Standardized tools like the BI can also enhance the perceived value of nursing, particularly in healthcare systems where the profession remains undervalued. Future research should therefore examine the long-term utility of the BI across diverse care settings, ideally through multi-site or longitudinal studies. In contexts where specialized stroke units are absent, the incorporation of functional assessments such as the BI represents both a challenge and an opportunity, as they can help compensate for limited resources while supporting more equitable and effective staffing decisions.
However, there is no globally agreed upon instrument for measuring physical disability or patient burden for clinical or research use. It has been argued that accepting a standard daily activity measurement tool could increase awareness of the problems surrounding patient needs and care, thus improving the clinical management of patients. Moreover, using a specific measurement tool could increase the “perceived value” of nursing care and nursing workload.
Limitations
This study has some notable shortcomings, and thus, the conclusions should be read with the following in mind: the number of cases in each ward was too low to make any meaningful comparisons regarding diagnoses and BI scoring, and for stroke, which was the most common diagnosis, patient numbers do not allow for meaningful statistical comparisons.

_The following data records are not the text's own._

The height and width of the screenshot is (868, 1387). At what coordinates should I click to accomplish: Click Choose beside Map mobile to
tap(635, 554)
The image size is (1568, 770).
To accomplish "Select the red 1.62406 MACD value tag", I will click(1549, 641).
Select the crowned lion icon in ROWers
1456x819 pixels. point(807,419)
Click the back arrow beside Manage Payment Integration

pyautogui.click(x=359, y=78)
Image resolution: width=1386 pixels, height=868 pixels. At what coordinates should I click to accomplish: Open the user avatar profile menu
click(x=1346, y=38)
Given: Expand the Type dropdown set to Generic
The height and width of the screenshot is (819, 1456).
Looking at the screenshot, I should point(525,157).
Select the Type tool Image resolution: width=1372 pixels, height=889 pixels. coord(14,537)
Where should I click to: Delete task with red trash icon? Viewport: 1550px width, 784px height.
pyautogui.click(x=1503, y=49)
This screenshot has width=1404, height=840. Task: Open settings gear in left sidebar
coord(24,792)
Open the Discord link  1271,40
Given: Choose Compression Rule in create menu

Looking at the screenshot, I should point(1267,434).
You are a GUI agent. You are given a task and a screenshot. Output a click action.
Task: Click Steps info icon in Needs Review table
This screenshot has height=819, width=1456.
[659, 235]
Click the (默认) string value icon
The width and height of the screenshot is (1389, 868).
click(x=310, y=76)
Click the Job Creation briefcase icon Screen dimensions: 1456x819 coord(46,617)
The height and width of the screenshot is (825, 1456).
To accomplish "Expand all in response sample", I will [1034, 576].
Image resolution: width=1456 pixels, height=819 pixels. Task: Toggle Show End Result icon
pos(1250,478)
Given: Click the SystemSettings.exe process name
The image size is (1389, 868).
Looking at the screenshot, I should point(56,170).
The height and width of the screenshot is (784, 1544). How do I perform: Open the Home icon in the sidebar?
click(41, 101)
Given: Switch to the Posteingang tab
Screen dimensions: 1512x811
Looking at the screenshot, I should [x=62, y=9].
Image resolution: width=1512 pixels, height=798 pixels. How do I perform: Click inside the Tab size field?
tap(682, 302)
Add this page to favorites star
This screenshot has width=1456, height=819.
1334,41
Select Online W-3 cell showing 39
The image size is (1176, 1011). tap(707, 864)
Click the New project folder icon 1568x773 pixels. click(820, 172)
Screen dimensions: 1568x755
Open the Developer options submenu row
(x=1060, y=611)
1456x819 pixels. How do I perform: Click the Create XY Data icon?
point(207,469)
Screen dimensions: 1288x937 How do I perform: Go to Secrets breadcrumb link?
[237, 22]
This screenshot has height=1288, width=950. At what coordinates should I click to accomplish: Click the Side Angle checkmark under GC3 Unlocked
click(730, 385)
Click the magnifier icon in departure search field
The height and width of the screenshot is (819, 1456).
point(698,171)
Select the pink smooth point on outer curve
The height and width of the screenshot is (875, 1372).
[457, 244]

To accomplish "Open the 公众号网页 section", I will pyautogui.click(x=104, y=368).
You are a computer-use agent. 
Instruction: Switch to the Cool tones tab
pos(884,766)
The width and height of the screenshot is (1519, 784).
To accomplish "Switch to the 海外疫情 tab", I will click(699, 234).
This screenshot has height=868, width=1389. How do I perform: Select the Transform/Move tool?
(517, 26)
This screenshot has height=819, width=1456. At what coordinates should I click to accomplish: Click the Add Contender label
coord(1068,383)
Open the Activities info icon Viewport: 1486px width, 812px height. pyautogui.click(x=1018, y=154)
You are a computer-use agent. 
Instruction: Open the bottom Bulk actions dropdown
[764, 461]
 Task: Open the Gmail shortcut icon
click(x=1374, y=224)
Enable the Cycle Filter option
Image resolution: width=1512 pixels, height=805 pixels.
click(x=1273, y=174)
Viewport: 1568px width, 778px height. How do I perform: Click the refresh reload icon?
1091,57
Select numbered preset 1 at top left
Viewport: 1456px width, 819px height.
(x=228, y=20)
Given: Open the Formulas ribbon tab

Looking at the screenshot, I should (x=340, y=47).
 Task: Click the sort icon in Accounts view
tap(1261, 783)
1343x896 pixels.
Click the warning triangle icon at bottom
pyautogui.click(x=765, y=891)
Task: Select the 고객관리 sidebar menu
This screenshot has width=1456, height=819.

In addition, the full extent of the nursing shift workload, including concomitant situations or clinical tasks such as complicated drug preparation and elaborate administration, was not recorded. However, this study revealed a particular strength, ie, BI can constitute a practical and easy-to-use hands-on reference for estimating nursing workload, providing a more accurate and pragmatic assessment of its effect on care delivery, quality of care, and nursing burnout.
Clinical Implications
BI is a useful tool in clinical practice, as the findings of this study suggest, because the use of the tool can help patients acquire some degree of self-awareness of what they are able to do. The tool may also be of much use to nurses and their managers in particular, as it can monitor the nursing workload needed per shift. Nursing managers need to understand that, in terms of hands-on nursing load (ie, handling, mobilizing, and feeding), the closer the patient reaches a score of 100, the less burdensome the nurse’s job is, and the closer the score is to 0, the heavier and demanding it becomes.
Conclusions
The Barthel Index (BI) has emerged as an important index of the nursing workload and patient dependency as corroborated by the study’s findings: lower BI scores correspond to higher nursing effort. These results support the BI potential for more equitable staff allocation, particularly in environments where nursing staff are systemically underappreciated. Its potential for increased use across the field of nursing, and integration with electronic nursing documentation systems, would streamline workflows, and its reliability is an important consideration. On the other hand, popular nursing workflows and BI do not take emotional or other burdens such as folding adminsitartive responsibilities out into consideration. Additionally, the findings of the study, which was conducted in a single a hospital’s two wards, limit the findings’ external validity. Therefore, generalizability and accurate assessment of the BI across various healthcare environments demand further study with greater heterogeneity and larger populations.
Funding
This study was supported by Princess Nourah bint Abdulrahman University Researchers Supporting Project Number PNURSP2025R873, Princess Nourah bint Abdulrahman University, Riyadh, Saudi Arabia.
Disclosure
The authors declare that there are no conflicts of interest related to this manuscript.